The West accuses Iran of wanting to manufacture the bomb, but it is the Islamic Republic that interrupted the nuclear program in 1979. Encouraged by the USA, the Shah had signed lucrative contracts with France and Germany for the construction of nuclear power plants. The opposition has denounced this policy, considered expensive for a country rich in hydrocarbons; thus, the program is immediately suspended by the government of the Islamic Republic.

It took the bloody Iran-Iraq war (1980-1988) to change the situation. Alone against the Iraqi aggressor, the Iranian government measured its weakness against a bloc coalition with Saddam Hussein. The participation of the Western powers, the delivery of chemical weapons to Iraq, the destruction in full flight of an Iranian Airbus made them aware of the danger.

It is in this context that the Iranian leadership saw nuclear power as a technological asset, an attribute of sovereignty and a source of national pride.

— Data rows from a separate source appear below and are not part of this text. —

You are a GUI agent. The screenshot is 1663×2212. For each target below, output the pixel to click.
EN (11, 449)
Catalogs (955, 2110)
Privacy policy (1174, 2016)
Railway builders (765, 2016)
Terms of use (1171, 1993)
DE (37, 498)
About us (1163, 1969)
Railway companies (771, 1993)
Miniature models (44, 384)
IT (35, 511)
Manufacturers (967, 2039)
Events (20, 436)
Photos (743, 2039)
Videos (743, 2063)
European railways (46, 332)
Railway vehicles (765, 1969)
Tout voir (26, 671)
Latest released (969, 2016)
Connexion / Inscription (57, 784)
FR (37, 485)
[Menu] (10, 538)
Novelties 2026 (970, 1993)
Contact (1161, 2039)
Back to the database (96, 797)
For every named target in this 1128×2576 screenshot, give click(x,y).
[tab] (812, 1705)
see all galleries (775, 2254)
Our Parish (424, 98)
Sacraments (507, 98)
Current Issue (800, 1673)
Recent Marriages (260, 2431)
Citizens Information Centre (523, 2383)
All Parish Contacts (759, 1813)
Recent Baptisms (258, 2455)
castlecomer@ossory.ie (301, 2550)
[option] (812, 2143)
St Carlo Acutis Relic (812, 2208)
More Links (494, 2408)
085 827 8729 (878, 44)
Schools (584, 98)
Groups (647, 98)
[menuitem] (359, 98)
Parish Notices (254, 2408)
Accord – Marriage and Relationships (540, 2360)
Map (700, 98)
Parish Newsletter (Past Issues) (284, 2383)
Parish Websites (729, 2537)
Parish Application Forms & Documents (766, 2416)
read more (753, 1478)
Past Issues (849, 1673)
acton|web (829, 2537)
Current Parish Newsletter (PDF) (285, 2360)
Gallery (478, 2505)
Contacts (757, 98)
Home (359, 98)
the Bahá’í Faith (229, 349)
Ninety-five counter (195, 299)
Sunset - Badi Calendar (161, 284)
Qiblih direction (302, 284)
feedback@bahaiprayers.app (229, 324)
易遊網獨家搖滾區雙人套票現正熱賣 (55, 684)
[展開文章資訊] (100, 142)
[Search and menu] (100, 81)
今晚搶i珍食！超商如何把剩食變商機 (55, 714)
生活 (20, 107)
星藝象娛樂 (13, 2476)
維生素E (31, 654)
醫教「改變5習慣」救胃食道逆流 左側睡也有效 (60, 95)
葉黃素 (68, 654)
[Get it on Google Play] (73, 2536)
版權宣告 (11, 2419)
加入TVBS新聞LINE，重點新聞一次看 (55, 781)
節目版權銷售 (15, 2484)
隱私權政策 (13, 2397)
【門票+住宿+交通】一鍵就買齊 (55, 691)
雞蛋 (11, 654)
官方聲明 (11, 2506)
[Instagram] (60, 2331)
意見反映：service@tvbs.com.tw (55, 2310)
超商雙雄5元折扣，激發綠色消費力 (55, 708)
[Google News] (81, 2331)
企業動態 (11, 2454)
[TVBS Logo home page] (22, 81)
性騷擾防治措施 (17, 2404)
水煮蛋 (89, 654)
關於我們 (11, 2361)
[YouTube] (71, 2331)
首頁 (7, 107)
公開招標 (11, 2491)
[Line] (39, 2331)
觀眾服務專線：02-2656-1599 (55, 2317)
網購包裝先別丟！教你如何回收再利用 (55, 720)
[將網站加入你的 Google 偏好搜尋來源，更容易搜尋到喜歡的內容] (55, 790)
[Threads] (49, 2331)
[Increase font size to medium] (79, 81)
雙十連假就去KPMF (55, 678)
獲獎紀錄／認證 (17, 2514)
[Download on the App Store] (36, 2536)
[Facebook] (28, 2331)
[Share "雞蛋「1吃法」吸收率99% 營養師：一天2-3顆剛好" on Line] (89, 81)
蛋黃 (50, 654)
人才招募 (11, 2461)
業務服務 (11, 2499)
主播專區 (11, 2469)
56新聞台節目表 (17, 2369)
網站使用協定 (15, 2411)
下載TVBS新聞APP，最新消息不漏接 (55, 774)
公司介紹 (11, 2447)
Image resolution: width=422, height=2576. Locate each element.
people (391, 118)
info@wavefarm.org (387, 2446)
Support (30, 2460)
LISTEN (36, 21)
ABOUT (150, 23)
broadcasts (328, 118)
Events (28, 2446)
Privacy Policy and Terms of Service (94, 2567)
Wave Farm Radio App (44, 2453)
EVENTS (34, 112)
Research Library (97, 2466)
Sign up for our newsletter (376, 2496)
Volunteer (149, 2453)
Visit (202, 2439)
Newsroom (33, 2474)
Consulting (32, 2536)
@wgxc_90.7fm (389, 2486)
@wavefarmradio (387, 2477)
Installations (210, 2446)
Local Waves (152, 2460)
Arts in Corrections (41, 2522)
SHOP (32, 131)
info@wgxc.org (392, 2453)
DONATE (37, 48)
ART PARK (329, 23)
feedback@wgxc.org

The possession of the nuclear weapon is considered ungodly by the religious authorities, and no military nuclear program has officially been engaged in Iran.

 

Iran’s accusers have constantly claimed the opposite, but without providing any proof. The obsessive discourse against Tehran, in fact, deliberately confuses two things: the technological capacity to produce nuclear weapons, and the political decision to produce such weapons.

On the grounds that this capacity has been reached, Tehran is accused of wanting to acquire the bomb. But this reasoning is of a glaring perversity, since instead of holding accountable those who have the bomb; one persists against a state that does not want it.

The “Iranian nuclear threat” is a fabulous attempt to neutralize a large non-aligned country. Sovereign and fiercely attached to its independence, Iran has a potential that scares the supporters of the imperial order.

Iran’s leaders signed the 2015 agreement because they favor the development of their country. They want the lifting of sanctions to satisfy a population of 80 million. The nuclear deal puts this great country under an unprecedented international control regime, but Tehran has accepted it. By accusing Iran of “supporting terrorism”, Trump wants to interrupt this process of normalization.

Driven by the arms dealers, he continues the demonization of Iran in a grotesque way. Imperialism never disarms, and the lies will continue. But Iran knows that time is in its favor, and it will be able to withstand the provocations of a declining superpower.